Si la notice ne décrit pas l’équipement en lui-même, mais seulement sa composition, plusieurs publications au Bulletin officiel donnent des descriptions successives de chaque pièce qui le constitue :
Le ceinturon modèle 1903 de l’infanterie, confectionné en cuir fauve depuis le 9 décembre 1914, remplace l’ancien ceinturon spécifique, qui était plus étroit d’un centimètre.
Une nouvelle bélière, adaptable au ceinturon d’infanterie, est décrite au Bulletin officiel le 1er décembre 1916. Pouvant coulisser sur le ceinturon, elle forme un passant autour du ceinturon, retenu par un bouton double ordinaire. Les anciennes bélières sont modifiées en conséquence.
Les cartouchières en cuir fauve du modèle décrit le 14 juillet 1916, et les bretelles de suspension modèle 1892, également confectionnées en cuir fauve depuis le 9 décembre 1914 le complètent.
La baïonnette du mousqueton, qui dote désormais les cavaliers, est suspendue à un porte-baïonnette spécifique, distribué à la cavalerie dès le début de l’année 1915 et décrit au Bulletin officiel le 24 septembre 1915, sous la désignation de porte-épée de cavalerie.
Pour les hommes armés du revolver ou du pistolet automatique, portés dans un étui à l’avant droit, ils ne portent qu’une cartouchière à l’avant gauche ; un passant coulant, muni d’un triangle de suspension, décrit au Bulletin officiel le 1er décembre 1916, remplace la cartouchière dorsale.
Un étui de revolver de cavalerie (description au Bulletin officiel le 1er décembre 1916) est adopté. Il est identique au modèle classique, adopté en 1893 et modifié en 1909, mais ne comporte pas de dés de banderole. Le passant de ceinturon est surmonté d’un triangle de suspension identique à celui des cartouchières. Les étuis de modèle antérieur sont modifiés.

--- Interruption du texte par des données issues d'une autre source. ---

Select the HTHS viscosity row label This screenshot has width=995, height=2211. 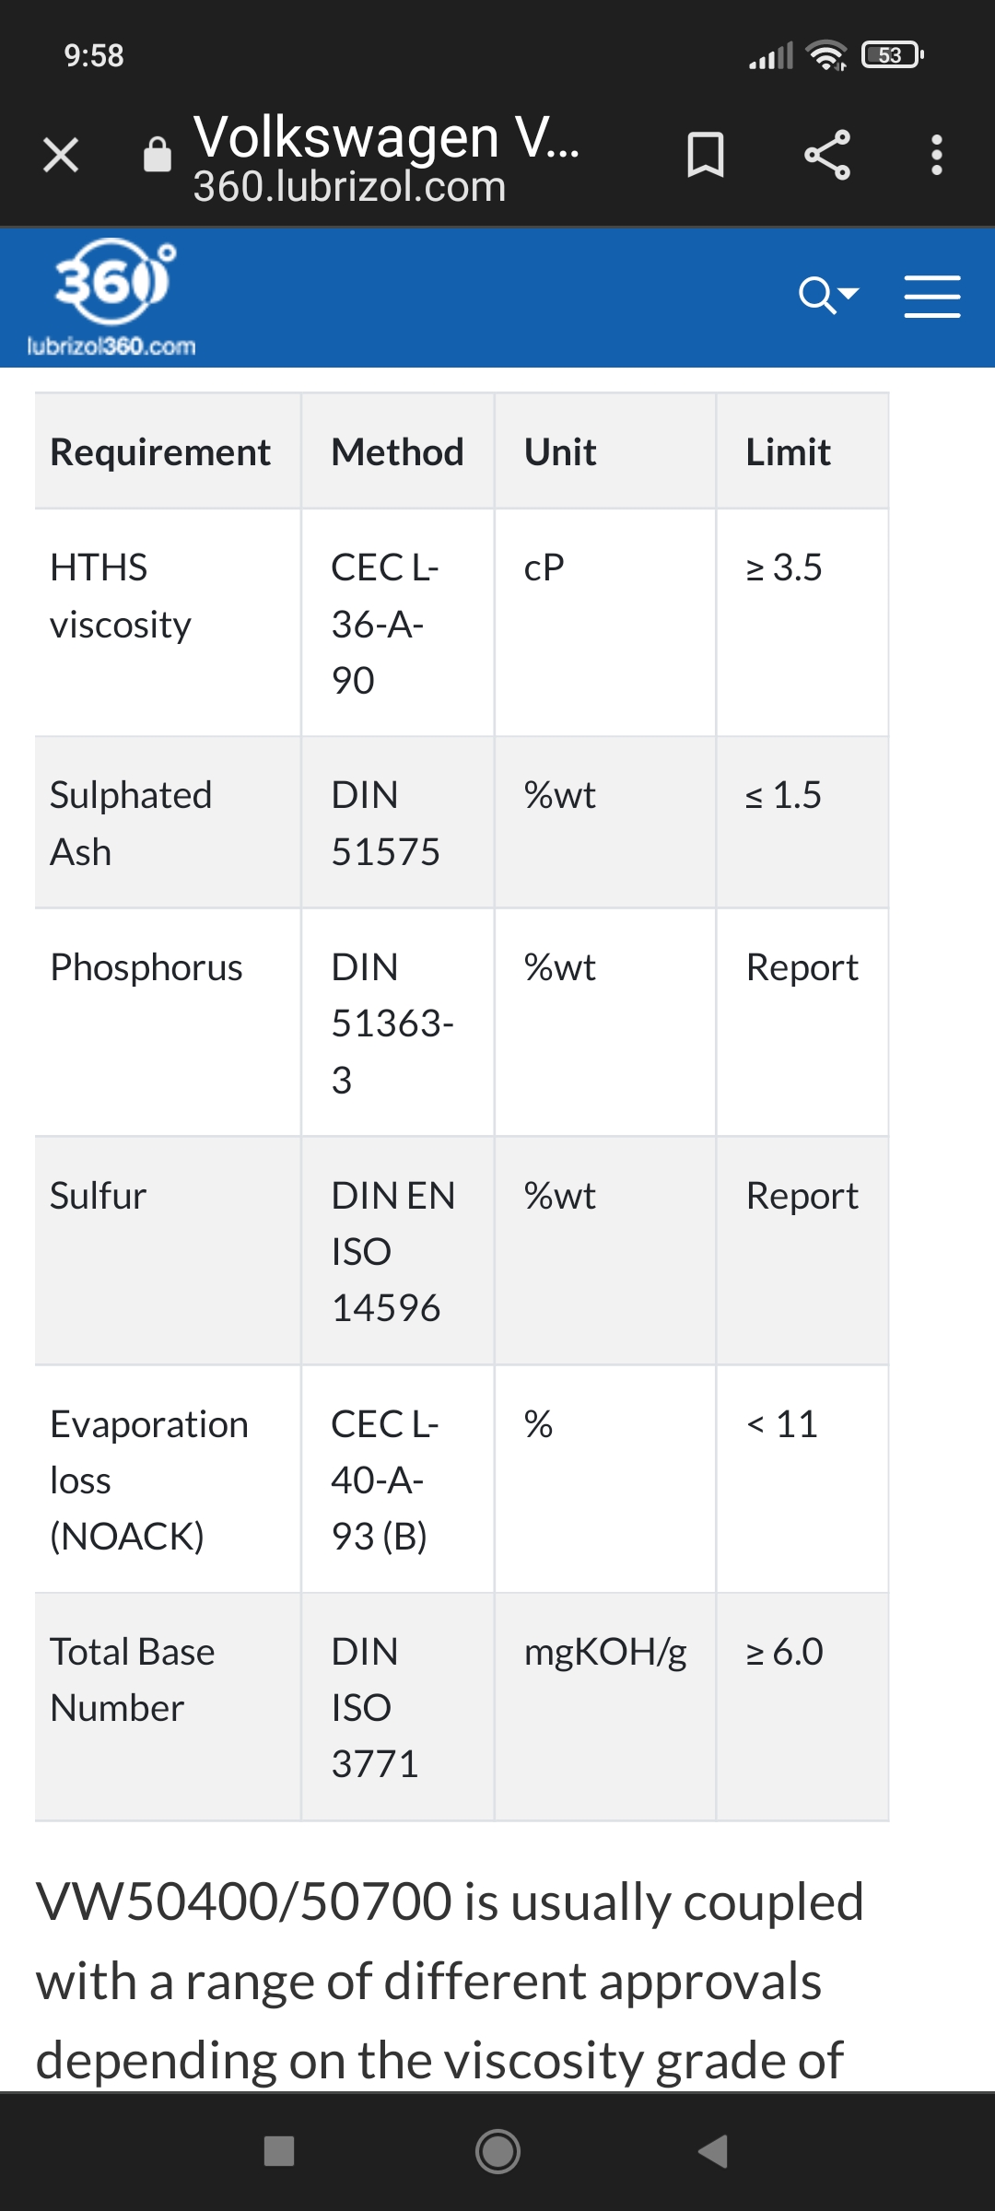pyautogui.click(x=121, y=596)
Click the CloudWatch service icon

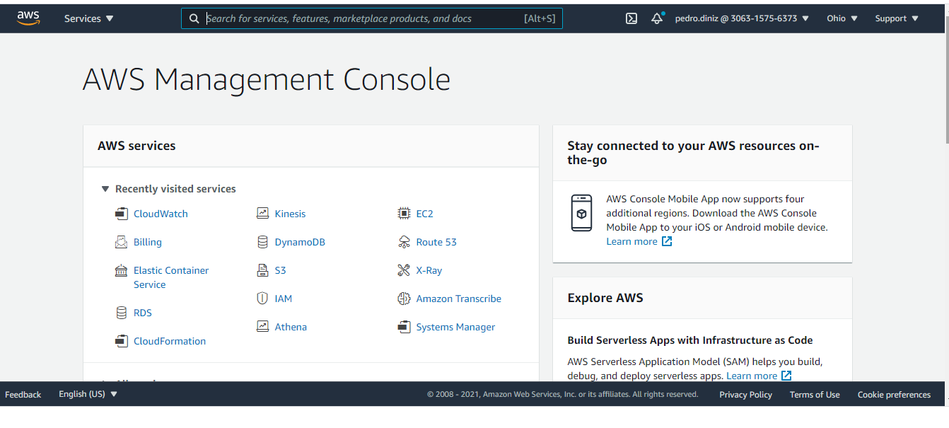click(x=122, y=214)

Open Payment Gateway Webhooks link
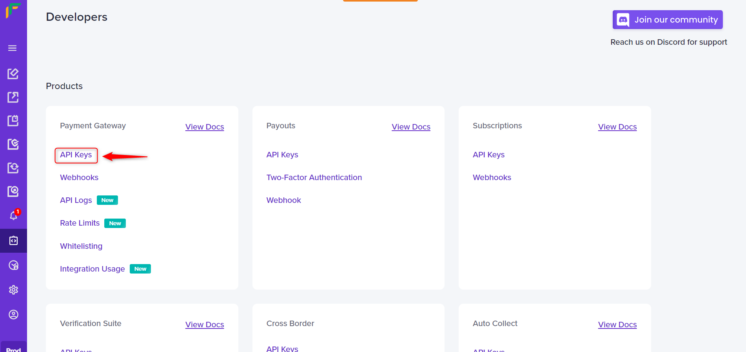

L’étui de pistolet automatique est quant à lui décrit au Bulletin officiel le 14 juillet 1916 et est destiné au PA de type Ruby.
La lanière de revolver ou de PA reste inchangée. Elle est d’un modèle unique pour toutes les armes de poing. Un anneau fendu la complètera lorsqu’elle est utilisée avec un pistolet automatique, Bulletin officiel du 25 mai 1917.
L’agrafe-support de carabine, dont le passant est trop étroit pour être enfilé sur le ceinturon d’infanterie, est remplacé par un nouveau mode d’attache du mousqueton, comprenant une courroie d’arrimage, décrite au Bulletin officiel le 24 septembre 1915, et un passant coulant glissant sur le ceinturon, qui ne sera décrit qu’un an plus tard, par la circulaire du 29 septembre 1916.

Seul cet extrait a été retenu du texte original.